===== TASK DATA =====

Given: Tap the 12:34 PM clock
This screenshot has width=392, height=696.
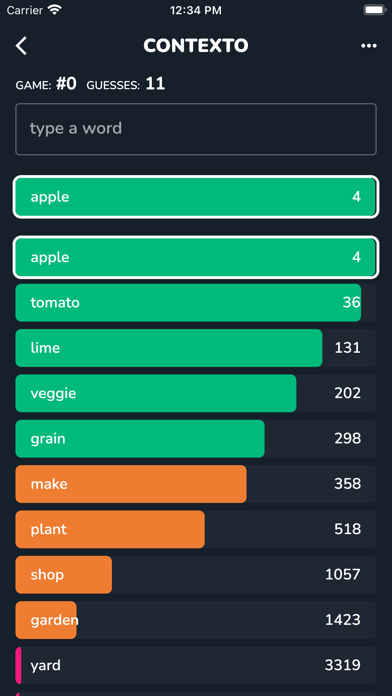Looking at the screenshot, I should pos(196,11).
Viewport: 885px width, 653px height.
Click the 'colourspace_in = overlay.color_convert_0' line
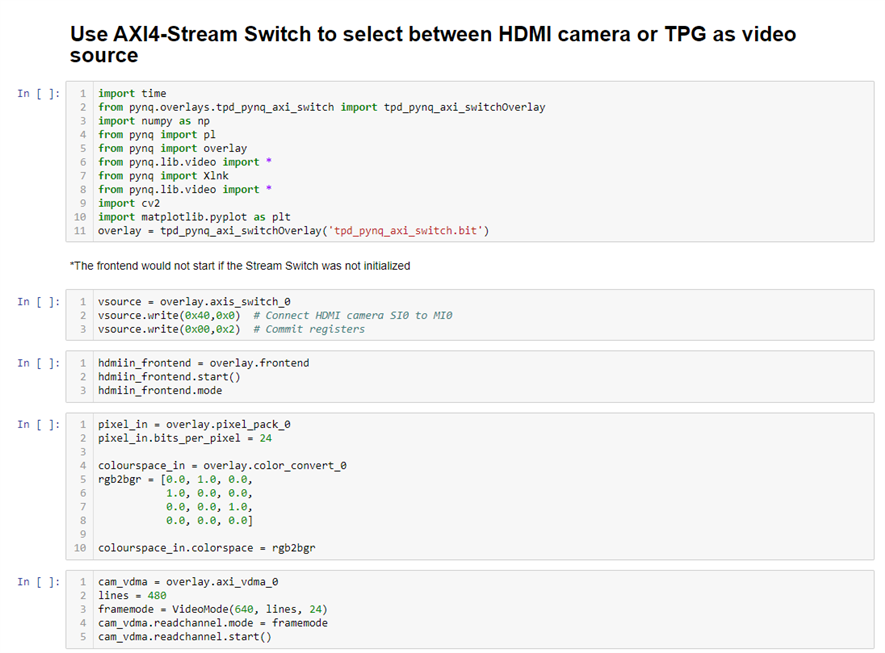(222, 466)
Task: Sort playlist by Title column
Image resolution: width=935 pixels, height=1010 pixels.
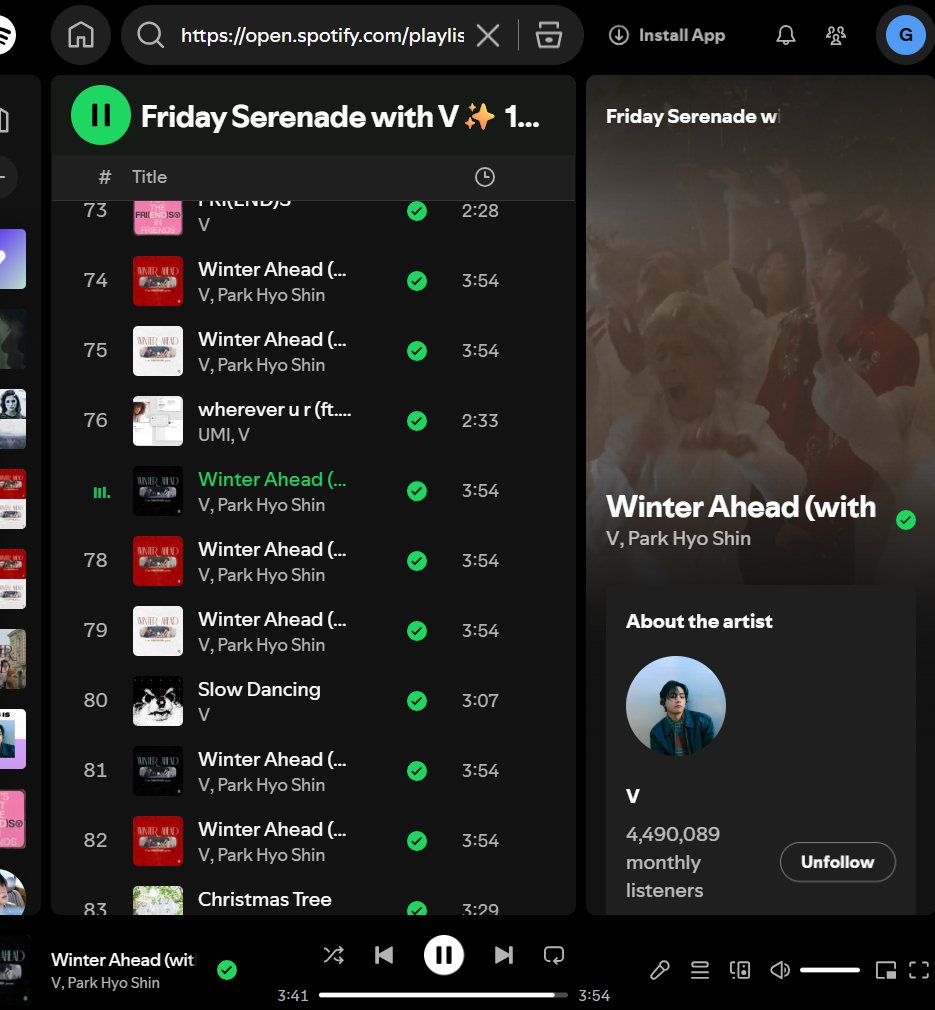Action: [x=149, y=177]
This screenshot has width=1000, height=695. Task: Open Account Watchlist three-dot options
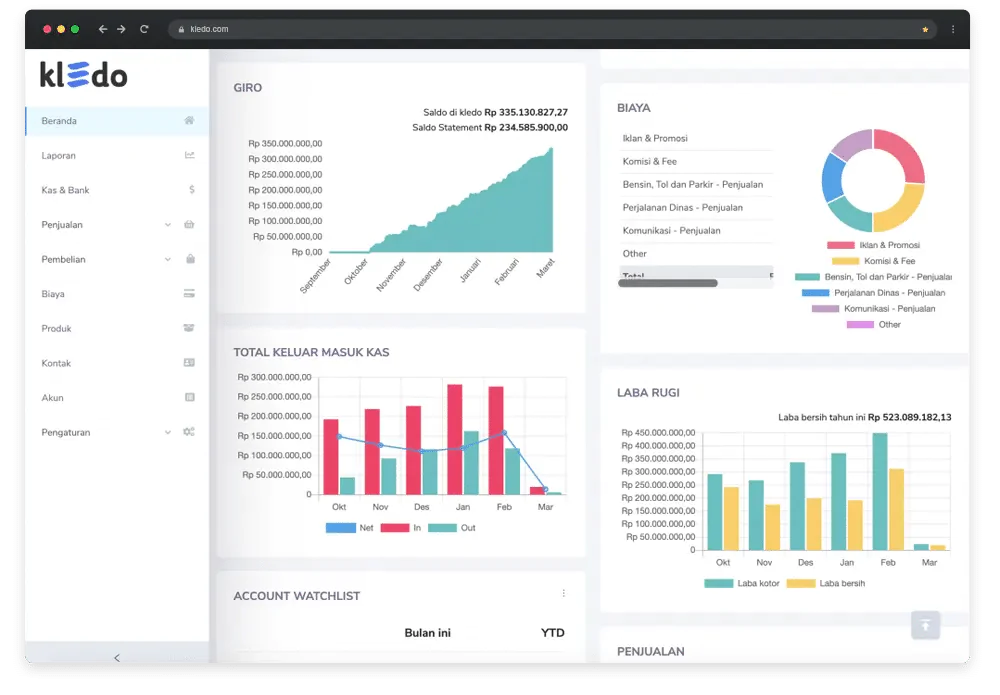(563, 593)
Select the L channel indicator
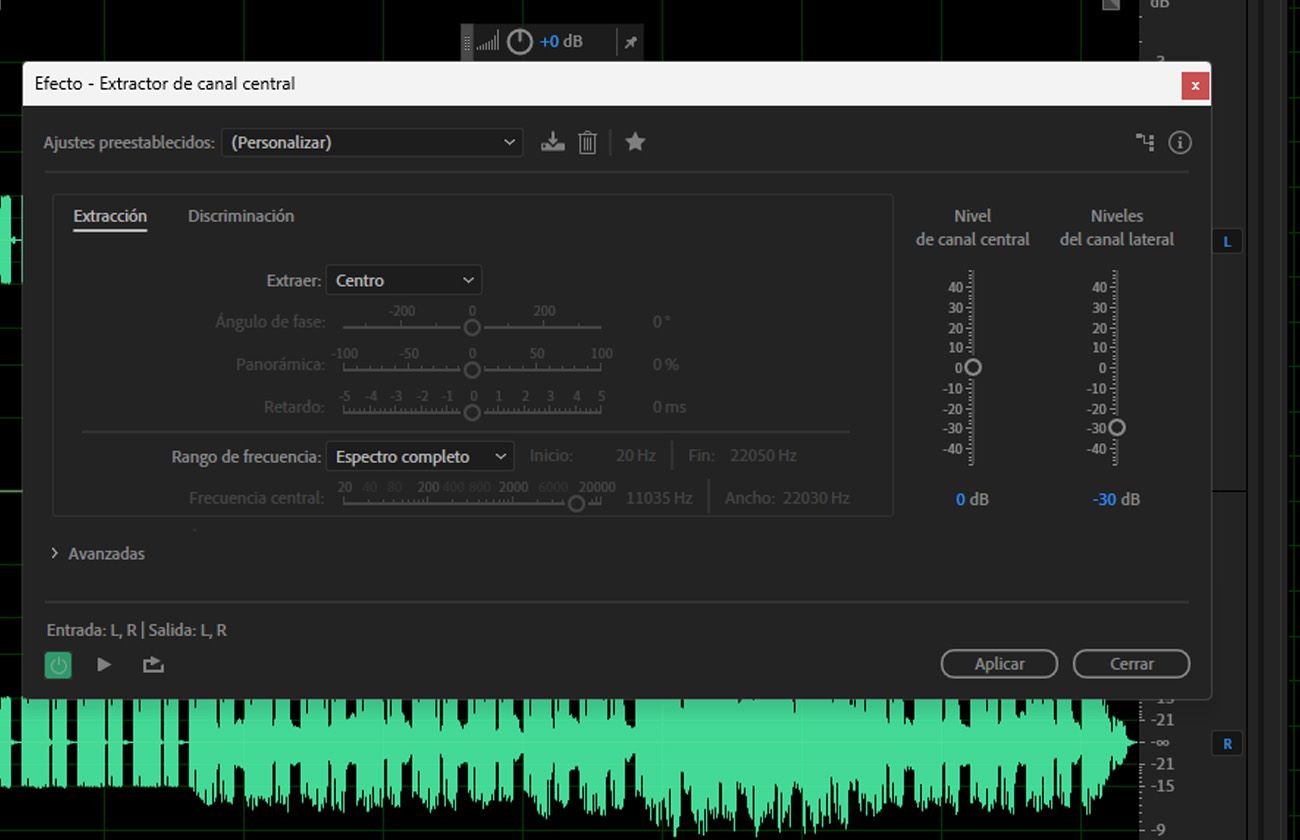1300x840 pixels. coord(1226,240)
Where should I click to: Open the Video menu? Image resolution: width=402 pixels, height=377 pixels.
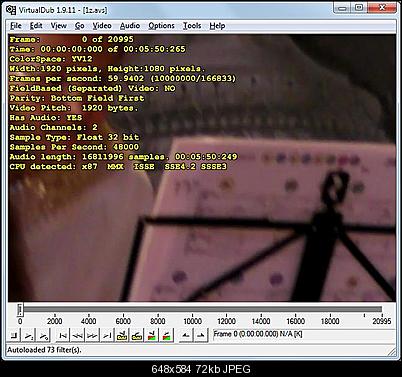(x=102, y=26)
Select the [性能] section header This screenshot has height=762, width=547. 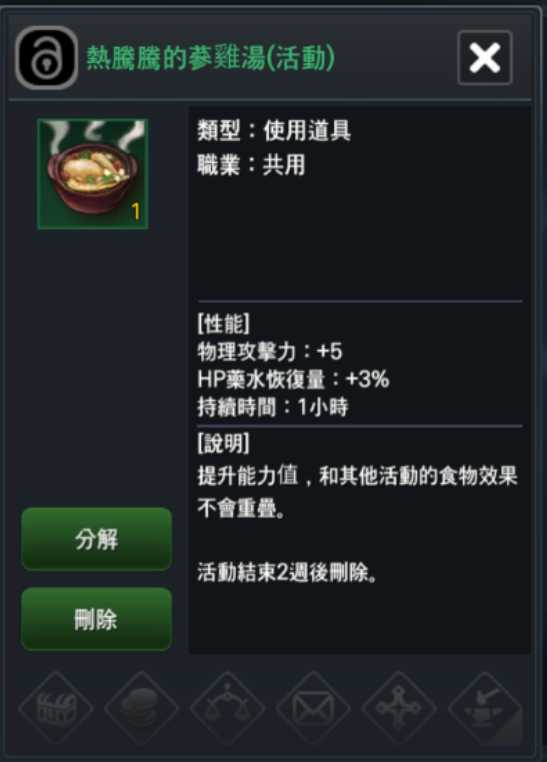(x=223, y=324)
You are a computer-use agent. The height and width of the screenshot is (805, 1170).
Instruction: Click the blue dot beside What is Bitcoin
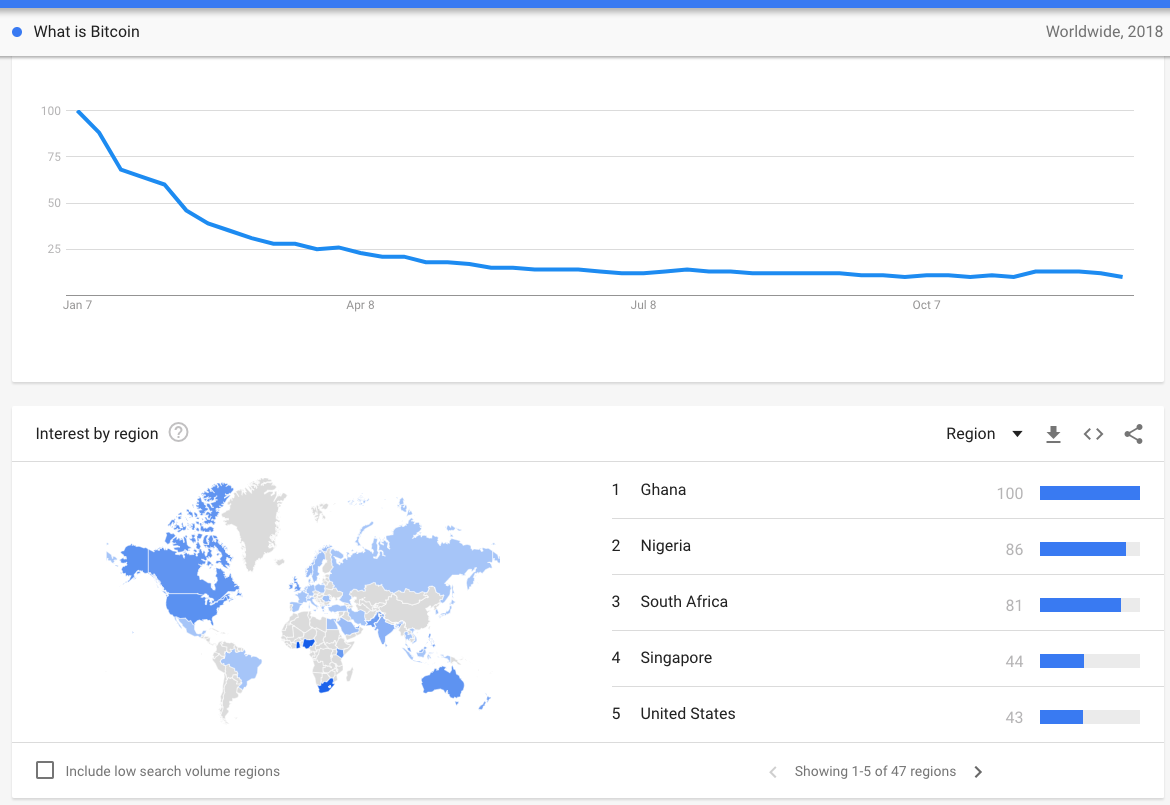click(x=17, y=32)
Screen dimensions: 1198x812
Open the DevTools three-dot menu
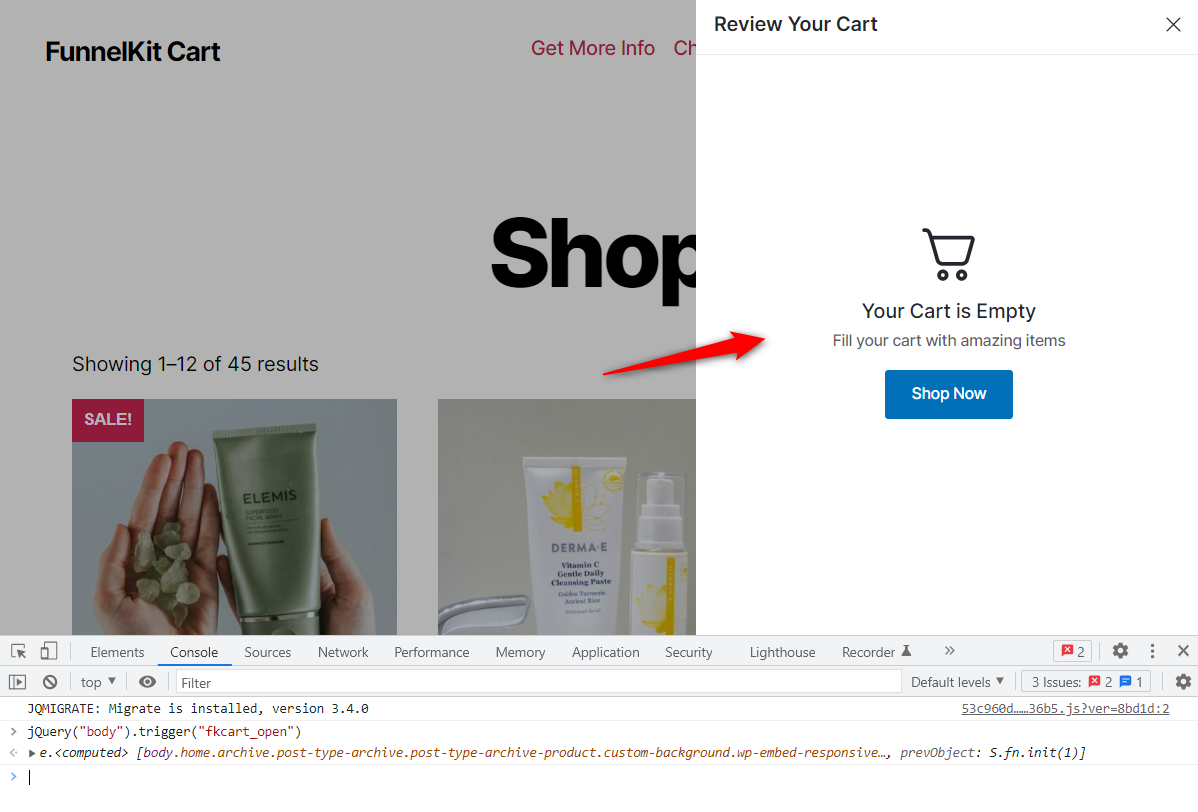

=====

[PROMPT]: Your output should be exactly the lines of the records above from the one with "Screen dimensions: 1198x812" through the last, both ends included, with pictures excluded.

[RESPONSE TO THIS EXERCISE]:
Screen dimensions: 1198x812
Open the DevTools three-dot menu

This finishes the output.